◆ **Task brief**
Every single entry below should be reproduced verbatim.

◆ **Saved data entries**
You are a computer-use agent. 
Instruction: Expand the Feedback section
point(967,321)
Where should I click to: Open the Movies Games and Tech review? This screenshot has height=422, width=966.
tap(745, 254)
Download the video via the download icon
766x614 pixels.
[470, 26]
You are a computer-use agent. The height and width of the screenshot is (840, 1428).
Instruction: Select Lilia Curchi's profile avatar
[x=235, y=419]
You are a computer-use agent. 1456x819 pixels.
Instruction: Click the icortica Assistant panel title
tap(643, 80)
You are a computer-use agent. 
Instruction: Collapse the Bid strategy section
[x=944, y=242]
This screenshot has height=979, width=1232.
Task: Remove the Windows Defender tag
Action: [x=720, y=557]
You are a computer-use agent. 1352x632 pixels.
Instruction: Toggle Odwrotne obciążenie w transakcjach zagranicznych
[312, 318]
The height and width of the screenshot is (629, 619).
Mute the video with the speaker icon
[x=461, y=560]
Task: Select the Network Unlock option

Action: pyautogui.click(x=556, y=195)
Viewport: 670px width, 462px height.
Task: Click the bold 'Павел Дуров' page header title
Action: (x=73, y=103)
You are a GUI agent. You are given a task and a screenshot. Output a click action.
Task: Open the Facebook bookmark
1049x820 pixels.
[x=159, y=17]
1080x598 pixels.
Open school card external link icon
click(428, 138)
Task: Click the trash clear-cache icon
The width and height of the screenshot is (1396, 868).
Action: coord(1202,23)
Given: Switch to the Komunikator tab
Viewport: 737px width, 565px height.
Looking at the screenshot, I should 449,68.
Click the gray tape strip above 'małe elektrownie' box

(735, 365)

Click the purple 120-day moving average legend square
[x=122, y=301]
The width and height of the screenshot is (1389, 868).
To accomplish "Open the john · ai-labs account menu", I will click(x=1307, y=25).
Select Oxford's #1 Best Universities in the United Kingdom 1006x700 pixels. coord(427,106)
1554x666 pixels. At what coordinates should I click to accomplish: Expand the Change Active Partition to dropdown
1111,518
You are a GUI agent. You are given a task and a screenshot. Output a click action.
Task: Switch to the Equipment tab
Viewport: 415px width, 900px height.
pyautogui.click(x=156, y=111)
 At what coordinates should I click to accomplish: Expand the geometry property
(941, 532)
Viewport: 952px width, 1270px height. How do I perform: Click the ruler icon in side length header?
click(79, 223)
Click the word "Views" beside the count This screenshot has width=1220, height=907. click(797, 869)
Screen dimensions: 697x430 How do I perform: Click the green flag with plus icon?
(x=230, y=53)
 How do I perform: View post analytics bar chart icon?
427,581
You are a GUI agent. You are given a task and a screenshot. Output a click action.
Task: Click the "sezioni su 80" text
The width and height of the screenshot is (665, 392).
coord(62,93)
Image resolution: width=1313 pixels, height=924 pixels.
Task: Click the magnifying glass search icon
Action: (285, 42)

◆ **Task result**
You are a computer-use agent. 
Instruction: Expand the Feedback section
point(967,321)
Where should I click to: Open the Movies Games and Tech review? This screenshot has height=422, width=966.
tap(745, 254)
Download the video via the download icon
766x614 pixels.
[470, 26]
You are a computer-use agent. The height and width of the screenshot is (840, 1428).
Instruction: Select Lilia Curchi's profile avatar
[x=235, y=419]
You are a computer-use agent. 1456x819 pixels.
Instruction: Click the icortica Assistant panel title
tap(643, 80)
You are a computer-use agent. 
Instruction: Collapse the Bid strategy section
[x=944, y=242]
This screenshot has height=979, width=1232.
Task: Remove the Windows Defender tag
Action: [x=720, y=557]
You are a computer-use agent. 1352x632 pixels.
Instruction: Toggle Odwrotne obciążenie w transakcjach zagranicznych
[312, 318]
The height and width of the screenshot is (629, 619).
Mute the video with the speaker icon
[x=461, y=560]
Task: Select the Network Unlock option

Action: pyautogui.click(x=556, y=195)
Viewport: 670px width, 462px height.
Task: Click the bold 'Павел Дуров' page header title
Action: (x=73, y=103)
You are a GUI agent. You are given a task and a screenshot. Output a click action.
Task: Open the Facebook bookmark
1049x820 pixels.
[x=159, y=17]
1080x598 pixels.
Open school card external link icon
click(428, 138)
Task: Click the trash clear-cache icon
The width and height of the screenshot is (1396, 868).
Action: coord(1202,23)
Given: Switch to the Komunikator tab
Viewport: 737px width, 565px height.
Looking at the screenshot, I should 449,68.
Click the gray tape strip above 'małe elektrownie' box

(735, 365)

Click the purple 120-day moving average legend square
[x=122, y=301]
The width and height of the screenshot is (1389, 868).
To accomplish "Open the john · ai-labs account menu", I will click(x=1307, y=25).
Select Oxford's #1 Best Universities in the United Kingdom 1006x700 pixels. coord(427,106)
1554x666 pixels. At what coordinates should I click to accomplish: Expand the Change Active Partition to dropdown
1111,518
You are a GUI agent. You are given a task and a screenshot. Output a click action.
Task: Switch to the Equipment tab
Viewport: 415px width, 900px height.
pyautogui.click(x=156, y=111)
 At what coordinates should I click to accomplish: Expand the geometry property
(941, 532)
Viewport: 952px width, 1270px height. How do I perform: Click the ruler icon in side length header?
click(79, 223)
Click the word "Views" beside the count This screenshot has width=1220, height=907. click(797, 869)
Screen dimensions: 697x430 How do I perform: Click the green flag with plus icon?
(x=230, y=53)
 How do I perform: View post analytics bar chart icon?
427,581
You are a GUI agent. You are given a task and a screenshot. Output a click action.
Task: Click the "sezioni su 80" text
The width and height of the screenshot is (665, 392).
coord(62,93)
Image resolution: width=1313 pixels, height=924 pixels.
Task: Click the magnifying glass search icon
Action: (285, 42)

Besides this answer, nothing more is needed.